The stretch in between is filled with some of Hitchcock’s finest songs, including “Socrates in This Air”, a primarily acoustic strummer that reads as a strikingly earnest defense of the philosopher as he faced his execution: “Socrates went to the future / He left that all behind / Yeah, Socrates, he didn’t need / Those mediocre minds.” Musically, it’s all simple enough to let the words shine and for the outro to resonate in one’s brain long after side one has finished: “Plus a little ship of wisdom / On a lake of instant fools / Plus any executioner / He’ll say ‘I don’t make the rules.'” That’s just a fraction of what Shufflemania! has to offer.

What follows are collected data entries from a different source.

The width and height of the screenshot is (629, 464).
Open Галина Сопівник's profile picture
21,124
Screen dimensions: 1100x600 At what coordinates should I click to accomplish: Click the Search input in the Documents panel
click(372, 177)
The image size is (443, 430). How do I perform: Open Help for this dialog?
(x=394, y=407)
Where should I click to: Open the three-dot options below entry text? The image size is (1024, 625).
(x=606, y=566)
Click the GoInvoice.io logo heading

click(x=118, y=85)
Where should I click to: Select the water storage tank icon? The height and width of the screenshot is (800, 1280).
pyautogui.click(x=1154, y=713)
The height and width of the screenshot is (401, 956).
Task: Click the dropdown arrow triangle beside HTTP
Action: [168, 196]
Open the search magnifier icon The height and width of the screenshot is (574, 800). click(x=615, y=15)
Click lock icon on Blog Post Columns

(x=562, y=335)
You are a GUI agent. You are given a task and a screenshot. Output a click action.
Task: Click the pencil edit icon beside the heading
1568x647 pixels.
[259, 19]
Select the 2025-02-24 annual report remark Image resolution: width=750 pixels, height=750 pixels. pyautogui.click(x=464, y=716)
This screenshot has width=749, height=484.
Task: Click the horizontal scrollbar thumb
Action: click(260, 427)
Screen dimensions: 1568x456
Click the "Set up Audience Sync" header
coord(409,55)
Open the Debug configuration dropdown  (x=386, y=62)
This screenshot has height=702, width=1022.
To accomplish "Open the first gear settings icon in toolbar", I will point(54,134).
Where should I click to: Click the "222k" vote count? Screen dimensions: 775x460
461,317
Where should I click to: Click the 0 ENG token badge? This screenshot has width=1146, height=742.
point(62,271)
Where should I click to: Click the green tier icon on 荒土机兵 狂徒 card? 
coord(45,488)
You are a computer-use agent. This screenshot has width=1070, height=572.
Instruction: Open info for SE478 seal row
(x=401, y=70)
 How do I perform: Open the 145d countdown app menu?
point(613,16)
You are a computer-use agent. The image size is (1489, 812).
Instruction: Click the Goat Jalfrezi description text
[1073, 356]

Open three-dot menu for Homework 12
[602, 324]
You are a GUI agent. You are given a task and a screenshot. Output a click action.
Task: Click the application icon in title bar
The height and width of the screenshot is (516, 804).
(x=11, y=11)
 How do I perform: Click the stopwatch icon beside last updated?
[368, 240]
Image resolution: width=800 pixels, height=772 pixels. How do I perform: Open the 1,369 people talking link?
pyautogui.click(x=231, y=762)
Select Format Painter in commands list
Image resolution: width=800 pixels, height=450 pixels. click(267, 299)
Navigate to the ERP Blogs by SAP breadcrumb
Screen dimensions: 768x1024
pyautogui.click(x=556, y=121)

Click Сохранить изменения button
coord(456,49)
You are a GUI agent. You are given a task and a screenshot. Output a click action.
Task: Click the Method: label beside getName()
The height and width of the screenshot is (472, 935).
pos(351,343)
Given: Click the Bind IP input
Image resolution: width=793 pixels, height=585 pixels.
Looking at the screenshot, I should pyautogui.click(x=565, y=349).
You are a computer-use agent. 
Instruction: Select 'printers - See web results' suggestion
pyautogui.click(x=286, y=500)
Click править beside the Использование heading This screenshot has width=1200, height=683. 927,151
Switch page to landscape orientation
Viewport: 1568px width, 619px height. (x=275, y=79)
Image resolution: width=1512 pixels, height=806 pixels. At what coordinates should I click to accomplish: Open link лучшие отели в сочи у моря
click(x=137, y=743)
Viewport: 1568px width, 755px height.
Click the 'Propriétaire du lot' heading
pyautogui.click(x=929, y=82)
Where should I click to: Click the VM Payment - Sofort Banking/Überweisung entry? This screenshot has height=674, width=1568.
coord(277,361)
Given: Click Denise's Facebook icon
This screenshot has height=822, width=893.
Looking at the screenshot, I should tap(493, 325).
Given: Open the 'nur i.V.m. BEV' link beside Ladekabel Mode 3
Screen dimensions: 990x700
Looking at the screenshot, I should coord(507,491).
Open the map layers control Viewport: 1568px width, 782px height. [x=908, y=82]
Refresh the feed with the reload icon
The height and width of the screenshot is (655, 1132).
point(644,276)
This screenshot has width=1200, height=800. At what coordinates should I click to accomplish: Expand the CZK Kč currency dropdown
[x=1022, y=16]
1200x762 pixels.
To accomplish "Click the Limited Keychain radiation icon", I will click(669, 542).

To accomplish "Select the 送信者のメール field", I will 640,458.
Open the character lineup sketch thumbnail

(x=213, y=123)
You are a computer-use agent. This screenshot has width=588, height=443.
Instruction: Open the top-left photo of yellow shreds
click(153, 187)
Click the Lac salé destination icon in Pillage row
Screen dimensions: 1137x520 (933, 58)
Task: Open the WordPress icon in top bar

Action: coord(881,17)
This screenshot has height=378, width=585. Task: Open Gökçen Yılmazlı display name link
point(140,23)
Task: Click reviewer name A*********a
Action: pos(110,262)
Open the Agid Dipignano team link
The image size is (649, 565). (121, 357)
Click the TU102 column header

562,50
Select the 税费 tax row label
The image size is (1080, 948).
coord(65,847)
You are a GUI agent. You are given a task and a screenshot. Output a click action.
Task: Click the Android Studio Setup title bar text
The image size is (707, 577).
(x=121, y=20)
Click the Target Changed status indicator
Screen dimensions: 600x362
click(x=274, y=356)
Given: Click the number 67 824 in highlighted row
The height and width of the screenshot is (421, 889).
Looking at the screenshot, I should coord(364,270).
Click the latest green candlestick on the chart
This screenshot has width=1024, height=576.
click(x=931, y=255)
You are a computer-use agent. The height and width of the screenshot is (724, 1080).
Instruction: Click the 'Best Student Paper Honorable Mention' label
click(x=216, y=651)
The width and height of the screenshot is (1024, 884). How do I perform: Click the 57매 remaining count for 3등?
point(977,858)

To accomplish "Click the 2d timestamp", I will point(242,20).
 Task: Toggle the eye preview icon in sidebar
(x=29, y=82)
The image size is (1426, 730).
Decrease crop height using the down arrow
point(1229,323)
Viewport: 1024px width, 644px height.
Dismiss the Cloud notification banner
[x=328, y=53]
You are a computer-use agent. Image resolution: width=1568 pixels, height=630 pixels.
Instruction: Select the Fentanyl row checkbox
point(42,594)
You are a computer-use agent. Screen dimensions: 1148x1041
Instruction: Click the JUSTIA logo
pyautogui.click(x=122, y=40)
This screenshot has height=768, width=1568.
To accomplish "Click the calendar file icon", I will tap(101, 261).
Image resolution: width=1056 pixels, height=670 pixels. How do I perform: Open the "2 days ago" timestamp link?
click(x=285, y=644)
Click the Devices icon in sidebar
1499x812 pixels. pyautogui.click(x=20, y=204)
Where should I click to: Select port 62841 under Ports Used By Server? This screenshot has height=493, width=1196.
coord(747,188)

“The Inner Life of Scorpio” dials into Pet Sounds grandeur, “Noirer Than Noir” features a cool, late-night vibraphone, and “Midnight Tram to Nowhere” plays like a locomotive ode written and performed by ghosts ushering you off to the afterlife. How else can you explain a verse that says the “Midnight tram to nowhere / It’s rolling down the tracks / Takes all kinds of people, but it / Never brings ’em back”? Don’t be too frightened, because Shufflemania! ends on a chipper note with the gentle tomorrow-will-be-better number “One Day (It’s Being Scheduled)”. Hitchcock predicts that “the human race will not be run by bullies”. Llike his 2017 song “I Want To Tell You About What I Want”, he makes a case for empathy with the simple line “One day / The color of your skin won’t be the great divide / One day / You’ll care about how other people feel inside.”

“It’s probably the most consistent album I’ve made,” Hitchcock said of Shufflemania! Two things can be derived from this quote. First, assembling all of these songs at random isn’t such a controversial idea. Second, singling out Shufflemania! as probably the most consistent entry out of at least 22 studio records is no small claim. Anyone who has heard Hitchcock’s major label work with the Egyptians or his return to jangle-pop with the Venus 3 can attest to that. Yet, to say that Shufflemania! belongs in the man’s upper echelon becomes less hyperbolic with each spin. Concepts like “consistency” and “quality” are relative, but a new album from Robyn Hitchcock is always good for a grand reminder of what is truly “great”, and Shufflemania! is no exception.